PLEASE BE AWARE that this approach doesn't take into account endianness. Different platforms, with different byte endianness, may store bytes in the opposite way. For example, if STA comes from a big-endian platform, and STB works in a little-endian platform (or just the opposite), bytes will be reversed when doing this operation. It doesn't take into account differences in data types either, so you must be very careful to ensure that all types have the same size in one struct and the other.

So, remember:
if(same endiannes & same data types) 
                              you are good to go !

Functional improvements

The Union struct we have created can be made much more comfortable to use if you add operators to it.

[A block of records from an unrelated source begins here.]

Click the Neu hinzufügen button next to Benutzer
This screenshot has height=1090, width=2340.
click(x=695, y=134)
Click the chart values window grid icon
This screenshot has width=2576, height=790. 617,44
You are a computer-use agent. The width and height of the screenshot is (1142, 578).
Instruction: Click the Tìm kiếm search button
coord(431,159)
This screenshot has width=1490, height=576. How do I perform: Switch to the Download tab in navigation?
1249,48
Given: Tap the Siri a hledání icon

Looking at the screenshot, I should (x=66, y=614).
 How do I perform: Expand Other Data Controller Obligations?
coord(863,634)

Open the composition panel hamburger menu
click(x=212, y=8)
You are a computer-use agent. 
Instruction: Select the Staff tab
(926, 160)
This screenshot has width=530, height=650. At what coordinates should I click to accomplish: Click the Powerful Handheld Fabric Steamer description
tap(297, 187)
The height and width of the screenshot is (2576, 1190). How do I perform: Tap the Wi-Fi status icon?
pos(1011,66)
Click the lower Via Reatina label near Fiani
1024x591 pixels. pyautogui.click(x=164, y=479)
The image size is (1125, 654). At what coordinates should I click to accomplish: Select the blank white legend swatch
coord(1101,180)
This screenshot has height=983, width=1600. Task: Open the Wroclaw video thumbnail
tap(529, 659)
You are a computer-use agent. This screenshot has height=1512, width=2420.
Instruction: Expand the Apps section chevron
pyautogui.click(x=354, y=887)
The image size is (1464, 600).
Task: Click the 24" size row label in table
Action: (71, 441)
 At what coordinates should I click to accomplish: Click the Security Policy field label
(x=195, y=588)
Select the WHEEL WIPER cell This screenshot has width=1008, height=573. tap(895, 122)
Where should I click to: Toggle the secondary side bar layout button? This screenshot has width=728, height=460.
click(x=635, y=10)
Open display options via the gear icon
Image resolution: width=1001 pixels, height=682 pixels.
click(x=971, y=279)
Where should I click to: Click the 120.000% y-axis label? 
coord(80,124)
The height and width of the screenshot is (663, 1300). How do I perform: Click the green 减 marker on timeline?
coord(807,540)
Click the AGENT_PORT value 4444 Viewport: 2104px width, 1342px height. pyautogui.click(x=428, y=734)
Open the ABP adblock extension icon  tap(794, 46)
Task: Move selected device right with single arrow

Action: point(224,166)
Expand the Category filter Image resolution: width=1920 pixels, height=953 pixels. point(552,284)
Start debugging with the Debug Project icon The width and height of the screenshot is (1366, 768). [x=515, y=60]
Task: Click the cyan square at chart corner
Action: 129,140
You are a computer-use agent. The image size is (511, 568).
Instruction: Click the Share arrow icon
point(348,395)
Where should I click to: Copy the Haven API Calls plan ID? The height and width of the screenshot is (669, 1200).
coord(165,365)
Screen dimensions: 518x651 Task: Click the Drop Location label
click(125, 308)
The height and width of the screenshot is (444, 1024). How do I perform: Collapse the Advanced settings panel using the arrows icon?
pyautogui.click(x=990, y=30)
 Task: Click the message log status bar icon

For example, comparison operators like this:

 public static bool operator ==(STA left, Union right)
        {
            return left == right.StructA;
        }
        public static bool operator ==(STB left, Union right)
        {
            return left == right.StructB;
        }

Will allow you to simply compare Unions with the original types:

if(union == struct_a)

And even more comfortable, adding implicit operators like this:

        public static implicit operator Union(STA value)
        {
            Union ret = new Union();
            ret.StructA = value;
            return ret;
        }

Will allow you to simply assign one type to the other like this:

            STA struct_a;
            ...
            Union union = struct_a;

Memory footprint improvements

One small drawback of this approach is the need to create structs of the type Union, each time you want to perform a conversion of this kind. A simple solution is to perform the operation in a static Union object. It's a bit messy, but it works. For instance, if you declare the class like this:

    [StructLayout(LayoutKind.Explicit)]
    public struct Union
    {
        [FieldOffset(0)]
        public STA StructA;
        [FieldOffset(0)]
        public STB StructB;

        public static Union StaticRef = new Union();

        public static STA ToSTA(STB pStructB)
        {
            StaticRef.StructB = pStructB;
            return StaticRef.StructA;
        }
        public static STB ToSTB(STA pStructA)
        {
            StaticRef.StructA = pStructA;
            return StaticRef.StructB;
        }
    }

You can now re-use the same static object over and over again, doing things like:

            STA struct_a;
            STB struct_b;
            ...
            struct_a = Union.ToSTA(struct_b);

Hope it helps!! Cheers...

1 comment:

Anonymous said...

Nice example, but I wouldn't use static variable at all. Allocating new struct on stack (local variable) is very fast, it just increments stack pointer by size of struct. Copying value to this variable should be comparable of faster than copying into static variable.

Biggest advantage is that it's thread-safe. Making static variable [ThreadStatic] isn't good idea either, it will consume same memory as local variable, but it won't "free" it after use...and access to it will be probably slower. Sticking to local variable for conversions is best idea IMHO.